Sleep: 9hr 20min + Sleep Quality: 9

Motivation: 7

Training Quality: 7

AM
3 sets:
5 per leg freestanding handstand kick ups (5 left / 5 right)
8-10 plate step ups on 25# plate
*https://youtu.be/2YRciwP6WBg

= did 8’s on the plate step ups, felt stronger and more stable than LW.
+
5 min playing with HS walks

= solid! Best session I’ve had with these in awhile.

https://youtube.com/shorts/XHRDq3nYY80?feature=share
+
A1. 15ft lateral HSW on wall each way (30ft total) x 3-4, rest as needed

= did 3 sets ea way total – shoulders start to feel fairly fatigued by the end of these. Keeping rest to 2min between sets. Right hand leading is stronger/more consistent.
A2. 3 wall walks + 15 alt shoulder taps on final walk x 3-4, rest as needed

= 3 total sets
+
For time:
50 KHSPU
*5 min cap

= 47 reps at time cap.

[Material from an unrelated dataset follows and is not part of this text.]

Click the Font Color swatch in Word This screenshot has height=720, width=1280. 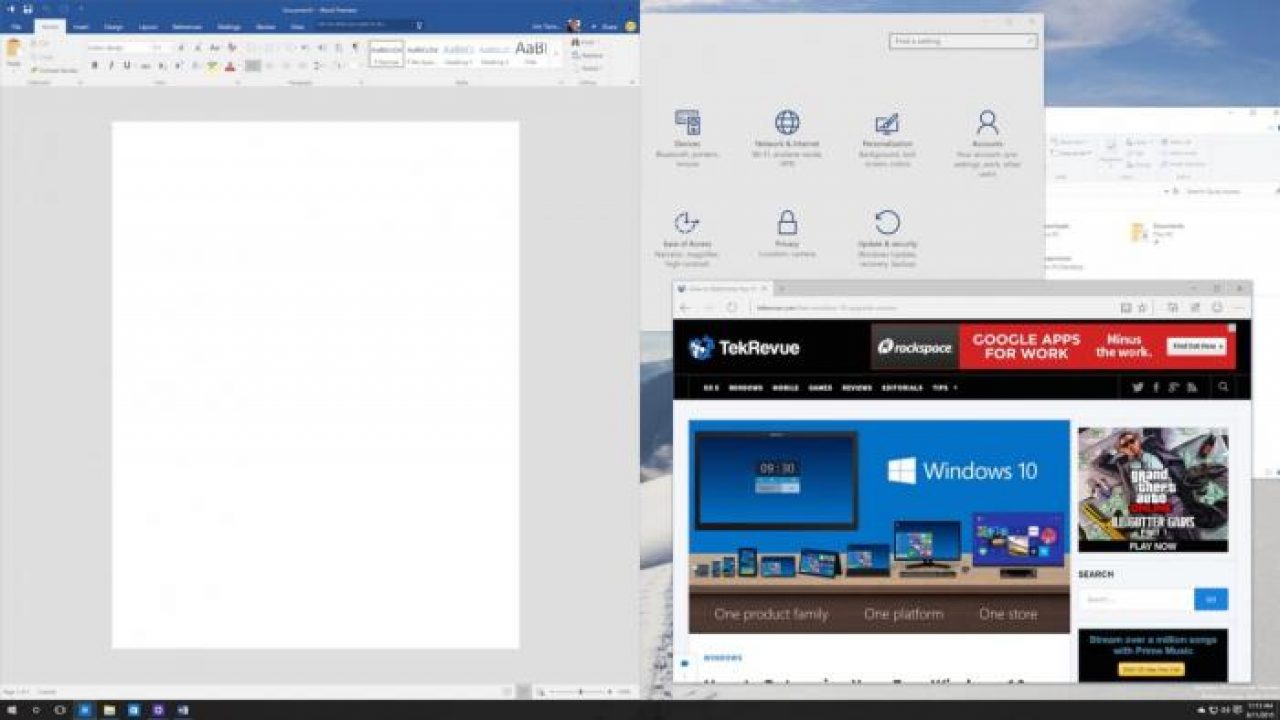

Started out with 2 sets of 6 then 2 sets of 5 then 2 sets of 4, then 4 sets of 3, then 2 sets of 2. Tried to keep to 10sec rest and for the most part, stuck to that, increasing slightly to 12-15sec at times towards the end.
+
For time:
50 TTB
*4 min cap

= 46 reps at time cap. Started with 4 sets of 4 then went to 3’s then 2’s at 25 reps so reps (25-46 were in 2’s).
+
For time:
40 kipping pullups
*4 min cap

= 3:59 did the first half in sets of 4’s then 3’s then went to a few 2’s and last 12 reps as fast singles.
+
Accumulate, for quality:
20 uneven grip rope pullups ea way
60 sec single arm hang from rings ea side
+
10 min shoulder recovery of your choice- can be C/O Sym.. stretching.. CARs..

PM
1.1 Squat clean @ 90-94% x 3-4, rest 20 sec between lifts / rest 2 min between sets

= 2sets at 145lb and 2 at 147lb (percentage was supposed to be 148-155lb today).

https://youtube.com/shorts/GTSp35Bp6Lw?feature=share
+
2-3 FS @ 85-90% x 4, rest as needed

= 155lb for 2×4

https://youtube.com/shorts/sj_Uvb_fZ4k?feature=share


+
A1. 15 barbell hip thrusts x 4, rest 90 sec
*increase loading

= 125lb
A2. 20 stagger stance single arm russian KBS x 4, rest 90 sec
*10 ea side

4.28.21

Energy: 4 (morning) 8 (afternoon – felt much better)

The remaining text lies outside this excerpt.